** EXERCISE OBJECTIVE **
Across the data below, count every line where the string "agent" appears. Answer with the number alone.

** MATERIAL SUPPLIED **
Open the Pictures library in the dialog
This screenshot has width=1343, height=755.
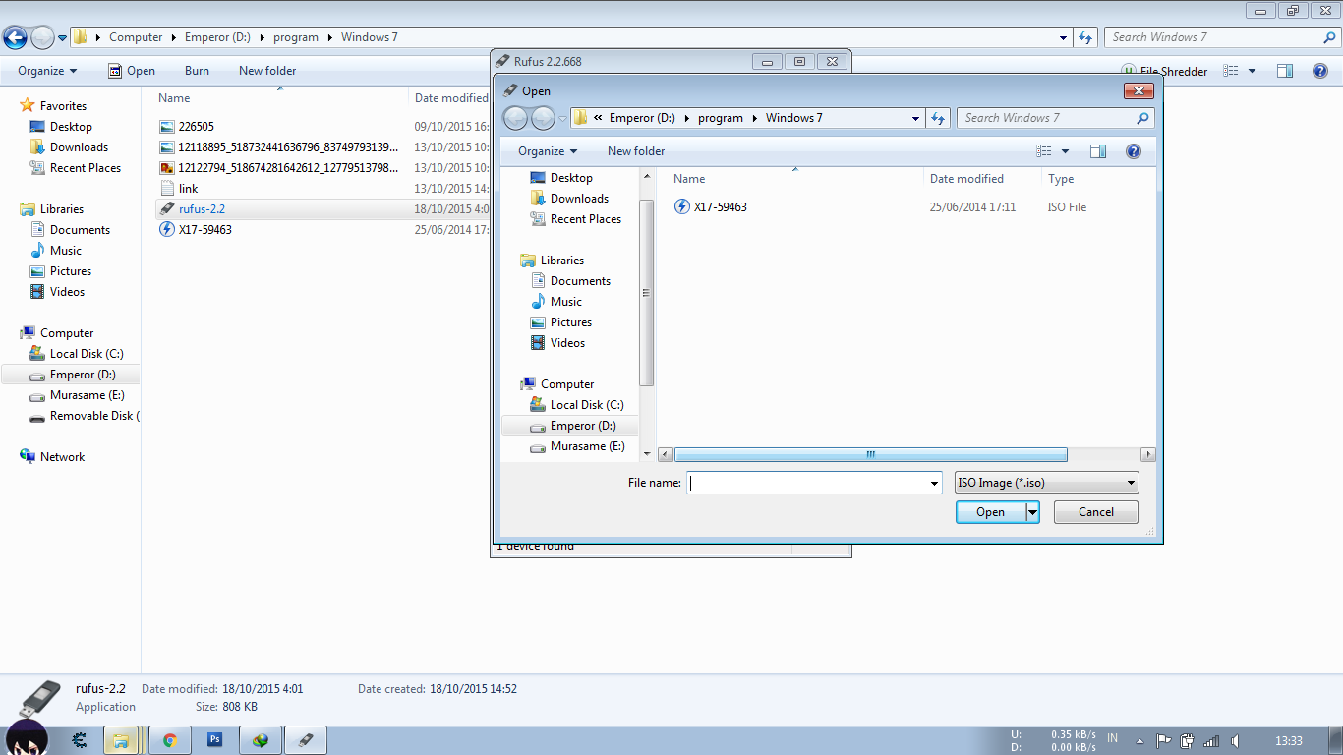click(x=570, y=321)
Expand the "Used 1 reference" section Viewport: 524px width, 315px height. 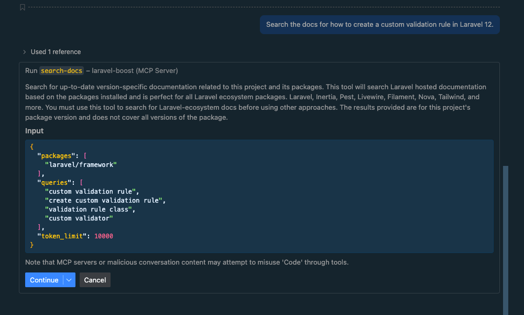click(55, 51)
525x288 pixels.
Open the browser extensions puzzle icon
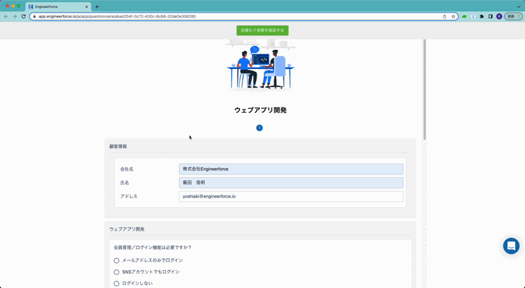(x=482, y=16)
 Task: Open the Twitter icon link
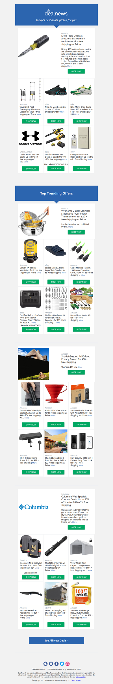62,664
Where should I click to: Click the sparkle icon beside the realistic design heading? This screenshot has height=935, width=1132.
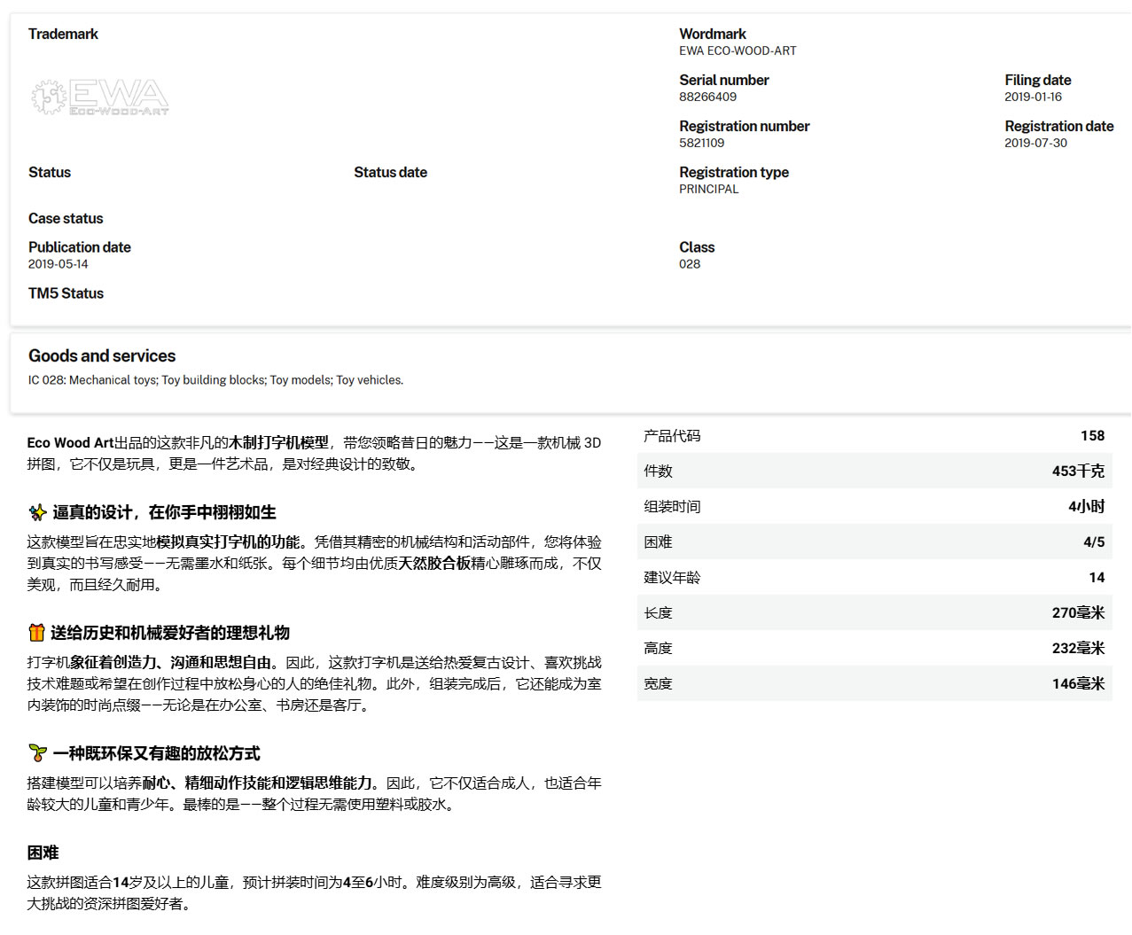(x=36, y=511)
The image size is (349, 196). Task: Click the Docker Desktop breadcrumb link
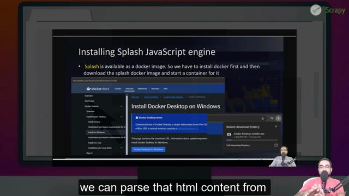(x=151, y=97)
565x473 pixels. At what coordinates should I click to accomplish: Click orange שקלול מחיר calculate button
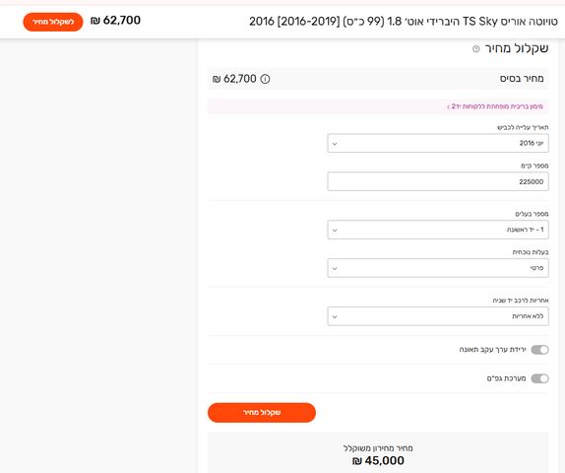[262, 412]
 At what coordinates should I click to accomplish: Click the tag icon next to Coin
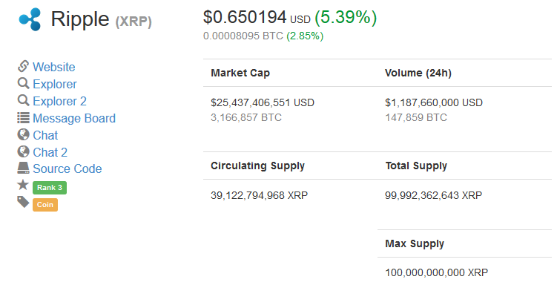(23, 202)
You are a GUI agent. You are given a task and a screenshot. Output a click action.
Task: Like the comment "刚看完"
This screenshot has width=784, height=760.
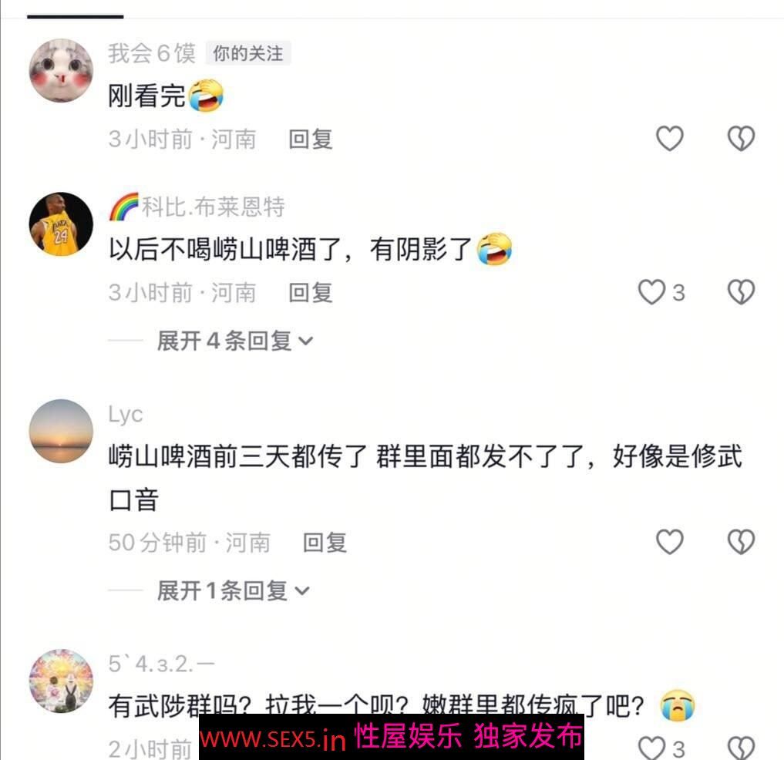coord(669,139)
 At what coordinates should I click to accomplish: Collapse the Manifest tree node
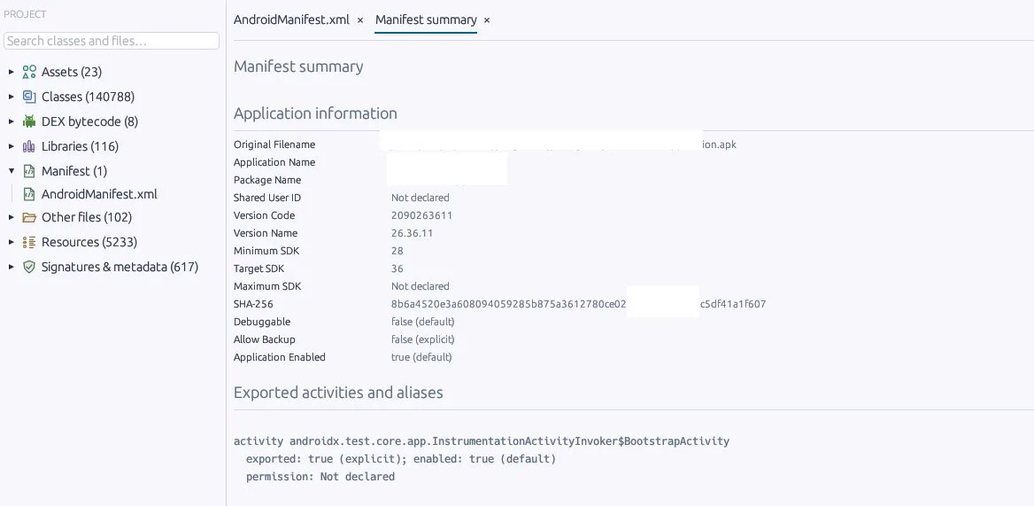(x=12, y=172)
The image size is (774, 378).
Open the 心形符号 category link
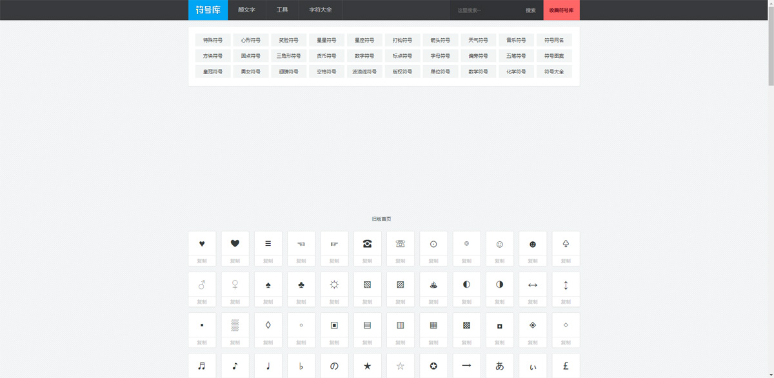(x=251, y=40)
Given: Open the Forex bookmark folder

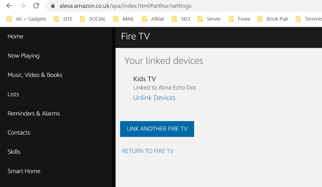Looking at the screenshot, I should [239, 19].
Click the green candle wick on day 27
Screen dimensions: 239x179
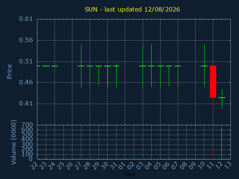[81, 66]
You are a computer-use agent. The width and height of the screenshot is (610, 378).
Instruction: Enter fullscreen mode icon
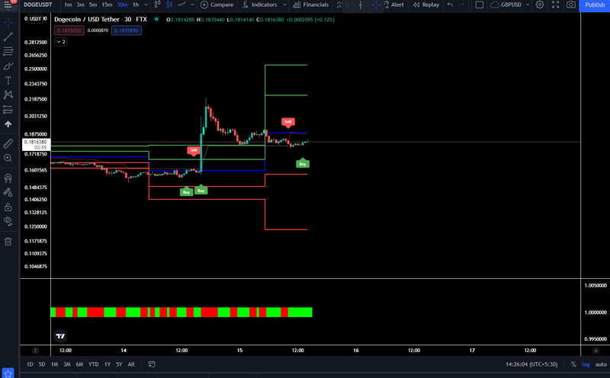pos(556,5)
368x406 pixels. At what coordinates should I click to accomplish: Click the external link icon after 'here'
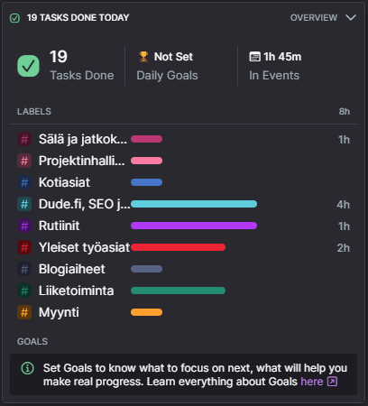pos(332,382)
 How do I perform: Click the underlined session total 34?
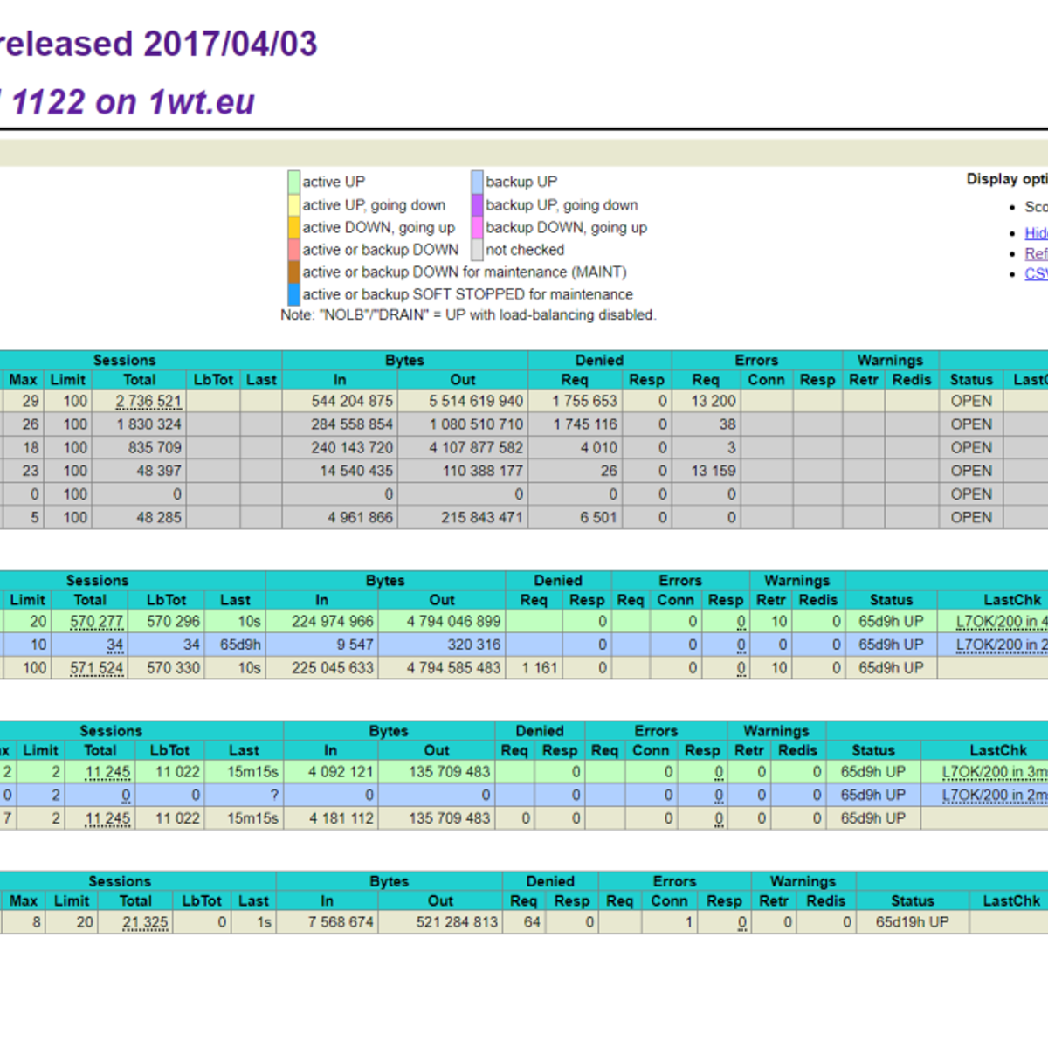pos(114,645)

** RESPONSE FOR THIS EXERCISE **
2